How to Make Pittsburgh's Restaurants Even Better
Our dining critic returns from the road with some thoughts on how to push forward.
PHotos by Hal B. Klein
Word about Pittsburgh really is getting around.
“I keep hearing so many amazing things about Pittsburgh. I really need to visit this year,” I was told over and over again last weekend while visiting Los Angeles. I was there for the International Association of Culinary Professionals conference, a gathering of some of the best palates and most-renowned food writers in the country. The Pittsburgh Magazine on my badge started a lot of conversations about restaurants in our city.
It’s terrific that people are starting to plan culinary tourism trips to Pittsburgh (and also to support our growing arts and music culture). Food lovers in Pittsburgh should be proud of how restaurants in our city have developed over the past few years. Let’s acknowledge where we are, but let's also take another step forward.
There’s still a lot of room to grow, and it’s not a bad idea for restaurants and purveyors to look beyond our boundaries to get a sense of what’s working elsewhere. In Los Angeles, I was particularly impressed with the current trend of casual and affordable restaurants that also were paying attention to detail, sourcing high-quality ingredients and plating delightful food.
Take Sqirl, where chef Jessica Koslow offers a vegetable-forward menu every day. Yes, there’s a — rather delicious — embrace of many SoCal stereotypes such as avocado toast and brunch-all-day. There also are bright, crunchy and addictive crispy-rice bowls and deeply satisfying dishes such as long-cooked chicken porridge and braised chickpeas with tomato, smoked chili and ginger. When a friend first described the place to me I thought it was going to be the pinnacle of fussy hipsterdom, but because of Koslow’s passion and vision, it was anything but that. I liked it so much that I returned the next day for breakfast.
Pittsburgh has for the last several years embraced the art of fermentation. I bet many budding fermentos would be inspired by Baroo, Kwang Uh’s fermentation-focused restaurant. I was. What he’s doing there borders on wizardry.
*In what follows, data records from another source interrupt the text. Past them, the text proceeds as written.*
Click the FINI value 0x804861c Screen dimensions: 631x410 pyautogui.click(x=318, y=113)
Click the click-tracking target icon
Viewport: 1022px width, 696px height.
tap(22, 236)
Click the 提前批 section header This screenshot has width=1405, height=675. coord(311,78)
In a dish called narook, he transforms humble ancient grains such as kamut, Job’s tears and farro with koji beet cream, concentrated kombu dashi, toasted seeds and pickled rose onion into a potent, luscious dish. Uh’s pineapple-and-napa cabbage kimchi adds funk to a mix of salty and sweet flavors. It makes you crave fermented food because it’s delicious and makes you feel good, not because of any trends or perceived health claims.
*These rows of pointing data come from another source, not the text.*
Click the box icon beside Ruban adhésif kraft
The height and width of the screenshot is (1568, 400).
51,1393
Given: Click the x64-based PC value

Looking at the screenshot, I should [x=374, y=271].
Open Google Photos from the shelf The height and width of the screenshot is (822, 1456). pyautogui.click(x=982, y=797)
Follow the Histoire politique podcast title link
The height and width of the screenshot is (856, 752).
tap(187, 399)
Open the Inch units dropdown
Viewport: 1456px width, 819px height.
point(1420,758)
Of course, the city of Los Angeles has nearly 4 million people (and greater Los Angeles more than twice that) and scores of immigrant enclaves. Each embrace their own culinary culture and also provide opportunity for crossover cuisine, so I’m not arguing for an apples-to-apples comparison. Yet even as a smaller city with far fewer immigrants (and a significantly shorter growing season/less-developed farm-to-table culture), we still can embrace that spirit.
I think we’re on the right track. I suspect that as they grow more comfortable running their kitchens, the chefs at The Vandal, Smallman Galley, B52 and Apteka will start to fill the niche that Sqirl and Baroo do in Los Angeles. Gaucho Parrilla Argentina in the Strip and Smoke in Lawrenceville already are doing that on the meat-focused side of the coin. After eating at Connie and Ted’s, an East Coast-inspired seafood joint in West Hollywood, I’m even more excited about Dennis Marron’s forthcoming Merchant Oyster Company because I think he may well do it better than they’re doing it there.
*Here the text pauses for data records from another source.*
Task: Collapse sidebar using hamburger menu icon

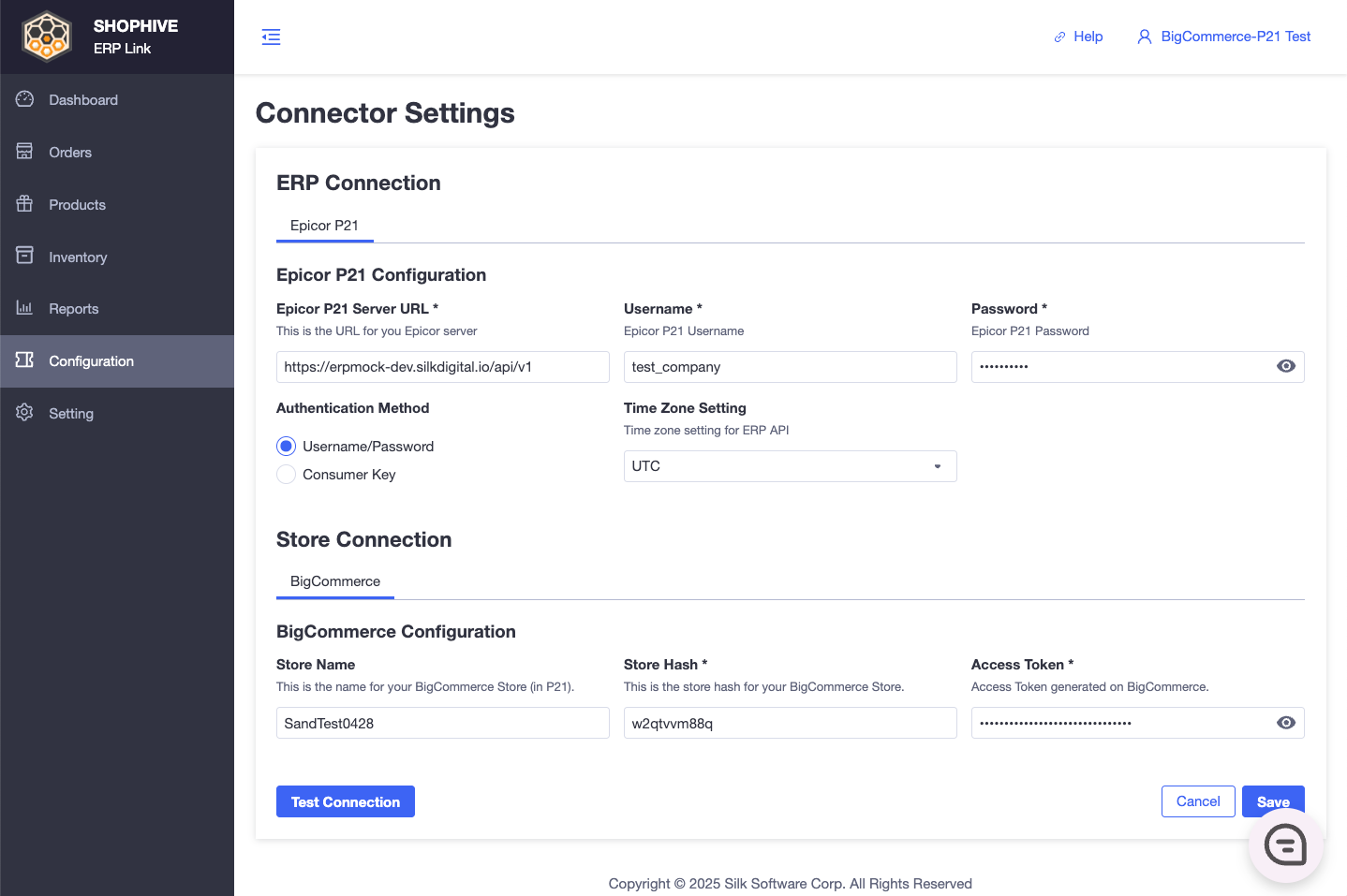Action: tap(271, 37)
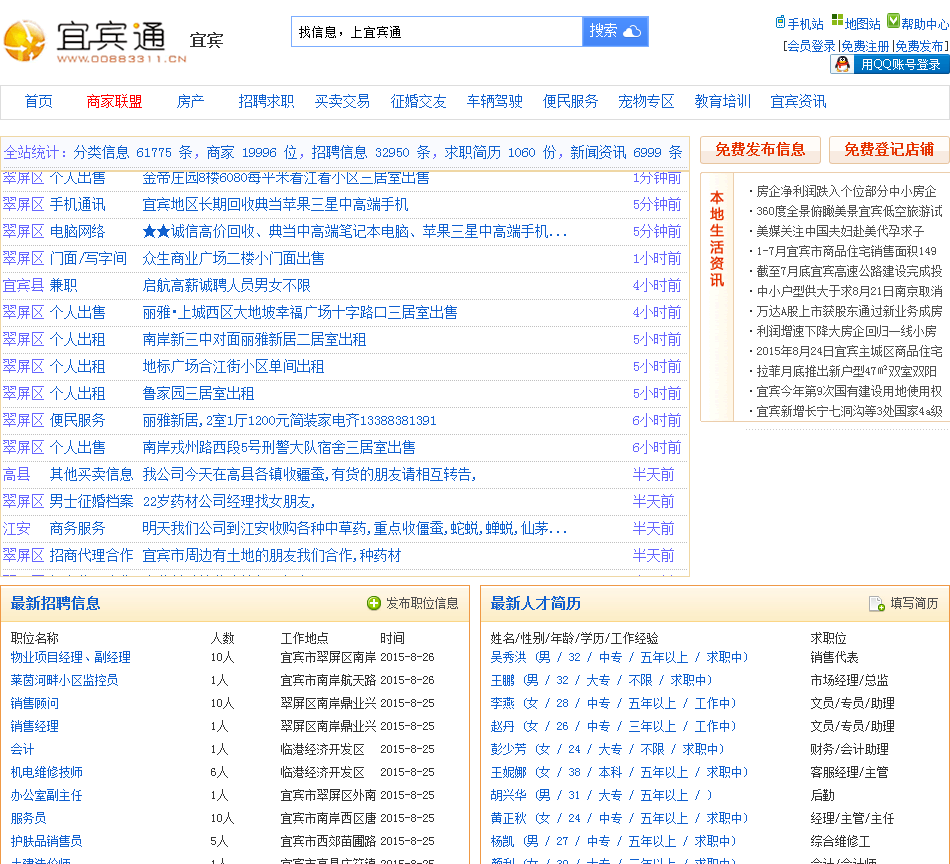Open the 手机站 mobile site icon link
The image size is (950, 864).
781,22
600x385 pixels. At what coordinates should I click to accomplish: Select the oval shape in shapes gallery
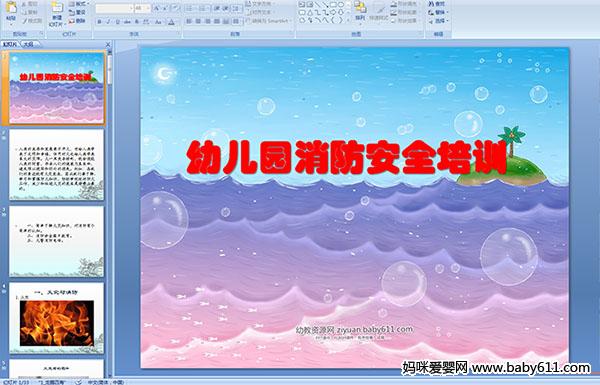341,5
We’re also in line for big things from some of Pittsburgh’s most-known chefs. Pork and Beans, the collaboration between chefs Richard DeShantz (tako, Butcher & the Rye, Meat & Potatoes) and Keith Fuller (Root 174), is slated to open later this spring. And chef Derek Stevens, whose as the executive chef of Eleven trained a host of the city’s best chefs, will open Union Standard in the iconic Union Trust building this autumn.
It’s good that Pittsburgh now is on the radar. I thought New York Times writer Jeff Gordinier did a nice job capturing today’s Pittsburgh with his recent story (although his thesis that our “food boom” is largely youth-driven might not be entirely true, it does have some merit). The omission of trailblazers such as big Burrito Restaurant Group corporate chef Bill Fuller and Legume’s Trevett Hooper was pretty stunning, however, considering how fundamental both of those chefs have been in creating the framework for Pittsburgh’s restaurant boom. I enjoyed Tom Lawson and Sheila Casey’s story for Toronto’s The Globe and Mail better because it shined a light on perhaps the strongest aspect of Pittsburgh food culture: the welcome-to-our-town hospitality delivered by the city’s bartenders and servers.
We have plenty to look forward to, and we have a lot of work to do. Instead of believing that we’re the best food city in America, let’s remember — despite the clunky and hyperbolic headline — what the December 2015 Zagat story really said is this: We’re a city on the rise.
We all should keep pushing each other to get better.